• [Rows]:
- - - - -
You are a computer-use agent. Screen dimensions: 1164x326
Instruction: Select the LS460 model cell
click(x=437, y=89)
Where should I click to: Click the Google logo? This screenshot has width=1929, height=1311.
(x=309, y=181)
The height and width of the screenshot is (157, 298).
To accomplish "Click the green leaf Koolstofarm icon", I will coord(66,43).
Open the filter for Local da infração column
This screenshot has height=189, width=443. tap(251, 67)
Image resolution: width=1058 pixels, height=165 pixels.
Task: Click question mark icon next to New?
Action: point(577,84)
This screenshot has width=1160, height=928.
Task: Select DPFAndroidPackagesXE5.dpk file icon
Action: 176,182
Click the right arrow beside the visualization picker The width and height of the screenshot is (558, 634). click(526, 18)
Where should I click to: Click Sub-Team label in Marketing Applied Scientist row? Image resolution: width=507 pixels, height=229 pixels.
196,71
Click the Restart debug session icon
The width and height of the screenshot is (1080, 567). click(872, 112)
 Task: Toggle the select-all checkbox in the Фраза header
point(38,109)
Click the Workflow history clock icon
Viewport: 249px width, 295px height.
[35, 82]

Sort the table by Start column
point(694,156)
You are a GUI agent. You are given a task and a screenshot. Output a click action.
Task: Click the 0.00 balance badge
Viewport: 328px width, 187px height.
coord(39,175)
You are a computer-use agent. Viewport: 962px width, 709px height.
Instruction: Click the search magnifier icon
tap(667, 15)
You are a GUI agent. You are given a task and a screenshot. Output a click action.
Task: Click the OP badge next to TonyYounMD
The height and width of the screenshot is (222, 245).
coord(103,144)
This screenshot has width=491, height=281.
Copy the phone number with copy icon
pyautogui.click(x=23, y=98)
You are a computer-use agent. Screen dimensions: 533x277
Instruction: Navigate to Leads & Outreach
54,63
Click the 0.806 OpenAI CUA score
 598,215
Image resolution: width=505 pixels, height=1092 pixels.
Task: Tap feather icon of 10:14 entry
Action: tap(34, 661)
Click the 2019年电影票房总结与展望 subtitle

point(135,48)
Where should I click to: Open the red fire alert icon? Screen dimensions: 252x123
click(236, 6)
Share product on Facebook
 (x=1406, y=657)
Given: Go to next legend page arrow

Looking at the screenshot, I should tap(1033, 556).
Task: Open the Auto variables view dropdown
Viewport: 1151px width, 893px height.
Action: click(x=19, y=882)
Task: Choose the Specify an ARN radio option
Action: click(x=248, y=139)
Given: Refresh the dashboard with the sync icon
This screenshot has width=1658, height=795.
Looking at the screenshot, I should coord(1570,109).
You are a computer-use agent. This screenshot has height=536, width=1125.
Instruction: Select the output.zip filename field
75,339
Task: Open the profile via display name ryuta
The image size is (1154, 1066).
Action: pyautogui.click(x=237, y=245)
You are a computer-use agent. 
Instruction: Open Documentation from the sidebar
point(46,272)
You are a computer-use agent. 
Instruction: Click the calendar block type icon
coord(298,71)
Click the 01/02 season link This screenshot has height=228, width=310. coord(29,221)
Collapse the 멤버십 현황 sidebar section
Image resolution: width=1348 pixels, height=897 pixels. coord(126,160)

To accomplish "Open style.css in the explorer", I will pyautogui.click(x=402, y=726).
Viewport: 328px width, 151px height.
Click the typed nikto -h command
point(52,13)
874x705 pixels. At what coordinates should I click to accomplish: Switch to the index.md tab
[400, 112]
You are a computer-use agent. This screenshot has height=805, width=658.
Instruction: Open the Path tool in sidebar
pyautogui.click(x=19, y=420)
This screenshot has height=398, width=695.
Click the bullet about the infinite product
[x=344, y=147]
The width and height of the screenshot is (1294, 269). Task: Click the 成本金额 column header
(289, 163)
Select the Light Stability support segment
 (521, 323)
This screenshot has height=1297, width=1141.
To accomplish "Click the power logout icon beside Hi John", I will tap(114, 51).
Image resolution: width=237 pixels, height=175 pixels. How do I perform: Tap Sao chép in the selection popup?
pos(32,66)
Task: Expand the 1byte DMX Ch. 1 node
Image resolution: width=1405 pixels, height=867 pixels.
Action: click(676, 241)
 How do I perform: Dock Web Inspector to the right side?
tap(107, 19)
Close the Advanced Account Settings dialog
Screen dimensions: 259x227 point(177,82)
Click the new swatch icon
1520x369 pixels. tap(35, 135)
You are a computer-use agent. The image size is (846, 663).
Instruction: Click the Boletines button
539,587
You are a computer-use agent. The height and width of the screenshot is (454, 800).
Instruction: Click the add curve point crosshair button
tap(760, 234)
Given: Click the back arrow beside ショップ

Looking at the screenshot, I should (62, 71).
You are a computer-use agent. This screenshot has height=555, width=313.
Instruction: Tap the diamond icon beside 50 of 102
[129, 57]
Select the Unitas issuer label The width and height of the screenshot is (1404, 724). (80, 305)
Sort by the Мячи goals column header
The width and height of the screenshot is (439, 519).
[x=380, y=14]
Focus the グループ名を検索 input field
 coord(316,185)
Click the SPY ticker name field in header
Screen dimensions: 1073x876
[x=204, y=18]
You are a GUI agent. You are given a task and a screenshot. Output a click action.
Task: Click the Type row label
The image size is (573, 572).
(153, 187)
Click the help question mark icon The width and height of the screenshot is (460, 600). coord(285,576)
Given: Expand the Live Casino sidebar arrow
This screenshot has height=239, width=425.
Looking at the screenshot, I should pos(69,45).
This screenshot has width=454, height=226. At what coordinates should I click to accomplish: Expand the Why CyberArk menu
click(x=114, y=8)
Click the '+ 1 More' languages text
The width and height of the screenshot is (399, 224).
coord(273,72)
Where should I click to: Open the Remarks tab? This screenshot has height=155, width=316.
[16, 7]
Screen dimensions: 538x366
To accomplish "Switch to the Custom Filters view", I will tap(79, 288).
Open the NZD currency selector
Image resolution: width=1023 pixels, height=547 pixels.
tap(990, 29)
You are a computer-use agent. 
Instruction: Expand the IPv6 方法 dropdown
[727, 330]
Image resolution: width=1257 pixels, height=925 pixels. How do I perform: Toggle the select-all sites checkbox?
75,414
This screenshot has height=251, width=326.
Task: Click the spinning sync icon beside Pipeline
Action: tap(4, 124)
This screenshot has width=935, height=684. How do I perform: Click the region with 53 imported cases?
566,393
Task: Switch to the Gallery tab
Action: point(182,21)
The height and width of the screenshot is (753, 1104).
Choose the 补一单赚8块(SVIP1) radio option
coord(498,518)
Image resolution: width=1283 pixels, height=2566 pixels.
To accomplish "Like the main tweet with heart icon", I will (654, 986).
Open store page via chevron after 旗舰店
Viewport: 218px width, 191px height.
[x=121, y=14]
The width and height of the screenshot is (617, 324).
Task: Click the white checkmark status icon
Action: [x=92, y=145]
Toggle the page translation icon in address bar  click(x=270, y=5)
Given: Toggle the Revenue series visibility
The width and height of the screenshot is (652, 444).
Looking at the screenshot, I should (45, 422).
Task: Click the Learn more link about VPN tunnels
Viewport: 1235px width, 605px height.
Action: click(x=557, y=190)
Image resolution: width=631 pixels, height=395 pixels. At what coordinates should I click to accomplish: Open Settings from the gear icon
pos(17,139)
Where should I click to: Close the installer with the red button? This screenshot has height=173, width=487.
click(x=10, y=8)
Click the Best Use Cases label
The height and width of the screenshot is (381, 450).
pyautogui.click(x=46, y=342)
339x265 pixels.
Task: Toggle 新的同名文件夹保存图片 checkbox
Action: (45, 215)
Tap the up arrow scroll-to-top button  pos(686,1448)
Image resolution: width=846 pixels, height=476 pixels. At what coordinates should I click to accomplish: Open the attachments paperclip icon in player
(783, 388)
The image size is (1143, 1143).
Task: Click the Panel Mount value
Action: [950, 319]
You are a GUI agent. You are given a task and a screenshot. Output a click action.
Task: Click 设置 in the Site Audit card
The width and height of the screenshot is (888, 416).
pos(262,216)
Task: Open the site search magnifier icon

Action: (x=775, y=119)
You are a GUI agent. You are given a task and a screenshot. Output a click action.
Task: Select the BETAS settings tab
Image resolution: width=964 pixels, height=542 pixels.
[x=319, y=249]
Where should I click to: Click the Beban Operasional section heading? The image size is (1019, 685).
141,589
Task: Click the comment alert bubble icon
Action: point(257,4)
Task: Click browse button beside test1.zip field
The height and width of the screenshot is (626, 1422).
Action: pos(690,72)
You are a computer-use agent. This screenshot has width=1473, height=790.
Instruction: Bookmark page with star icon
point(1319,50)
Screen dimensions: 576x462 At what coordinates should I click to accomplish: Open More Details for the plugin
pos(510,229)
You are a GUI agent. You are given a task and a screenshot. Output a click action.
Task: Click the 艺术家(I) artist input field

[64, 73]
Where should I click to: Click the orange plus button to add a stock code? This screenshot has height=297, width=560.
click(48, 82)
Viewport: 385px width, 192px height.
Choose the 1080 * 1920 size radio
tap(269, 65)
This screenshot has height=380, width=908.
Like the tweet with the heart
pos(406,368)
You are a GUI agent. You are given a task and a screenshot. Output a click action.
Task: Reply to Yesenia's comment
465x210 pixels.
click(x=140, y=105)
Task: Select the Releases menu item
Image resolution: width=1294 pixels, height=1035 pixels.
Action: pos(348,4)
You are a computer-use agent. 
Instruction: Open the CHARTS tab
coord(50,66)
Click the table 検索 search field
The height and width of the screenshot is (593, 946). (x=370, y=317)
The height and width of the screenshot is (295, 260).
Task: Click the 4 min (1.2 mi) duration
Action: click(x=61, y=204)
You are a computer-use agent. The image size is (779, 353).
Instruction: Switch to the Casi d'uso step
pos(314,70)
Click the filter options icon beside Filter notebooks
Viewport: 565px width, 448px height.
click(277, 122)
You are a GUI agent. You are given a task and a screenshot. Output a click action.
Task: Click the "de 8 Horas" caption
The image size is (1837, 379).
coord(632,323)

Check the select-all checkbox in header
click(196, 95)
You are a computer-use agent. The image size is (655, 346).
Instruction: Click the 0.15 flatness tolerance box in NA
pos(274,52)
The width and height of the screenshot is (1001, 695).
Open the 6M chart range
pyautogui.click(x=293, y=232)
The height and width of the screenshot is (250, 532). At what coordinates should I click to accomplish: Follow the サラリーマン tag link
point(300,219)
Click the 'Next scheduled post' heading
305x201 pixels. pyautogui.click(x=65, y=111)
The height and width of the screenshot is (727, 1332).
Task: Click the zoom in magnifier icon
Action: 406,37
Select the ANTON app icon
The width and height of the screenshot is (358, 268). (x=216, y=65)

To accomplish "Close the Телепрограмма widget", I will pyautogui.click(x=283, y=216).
- - - - -
• [Directive]:
Copy out the entries from the line with "Screen dimensions: 538x366" up to and including the line with "pos(17,139)", with no changes.

• [Output for this exercise]:
Screen dimensions: 538x366
To accomplish "Switch to the Custom Filters view", I will tap(79, 288).
Open the NZD currency selector
Image resolution: width=1023 pixels, height=547 pixels.
tap(990, 29)
You are a computer-use agent. 
Instruction: Expand the IPv6 方法 dropdown
[727, 330]
Image resolution: width=1257 pixels, height=925 pixels. How do I perform: Toggle the select-all sites checkbox?
75,414
This screenshot has height=251, width=326.
Task: Click the spinning sync icon beside Pipeline
Action: tap(4, 124)
This screenshot has width=935, height=684. How do I perform: Click the region with 53 imported cases?
566,393
Task: Switch to the Gallery tab
Action: point(182,21)
The height and width of the screenshot is (753, 1104).
Choose the 补一单赚8块(SVIP1) radio option
coord(498,518)
Image resolution: width=1283 pixels, height=2566 pixels.
To accomplish "Like the main tweet with heart icon", I will (654, 986).
Open store page via chevron after 旗舰店
Viewport: 218px width, 191px height.
[x=121, y=14]
The width and height of the screenshot is (617, 324).
Task: Click the white checkmark status icon
Action: [x=92, y=145]
Toggle the page translation icon in address bar  click(x=270, y=5)
Given: Toggle the Revenue series visibility
The width and height of the screenshot is (652, 444).
Looking at the screenshot, I should (45, 422).
Task: Click the Learn more link about VPN tunnels
Viewport: 1235px width, 605px height.
Action: click(x=557, y=190)
Image resolution: width=631 pixels, height=395 pixels. At what coordinates should I click to accomplish: Open Settings from the gear icon
pos(17,139)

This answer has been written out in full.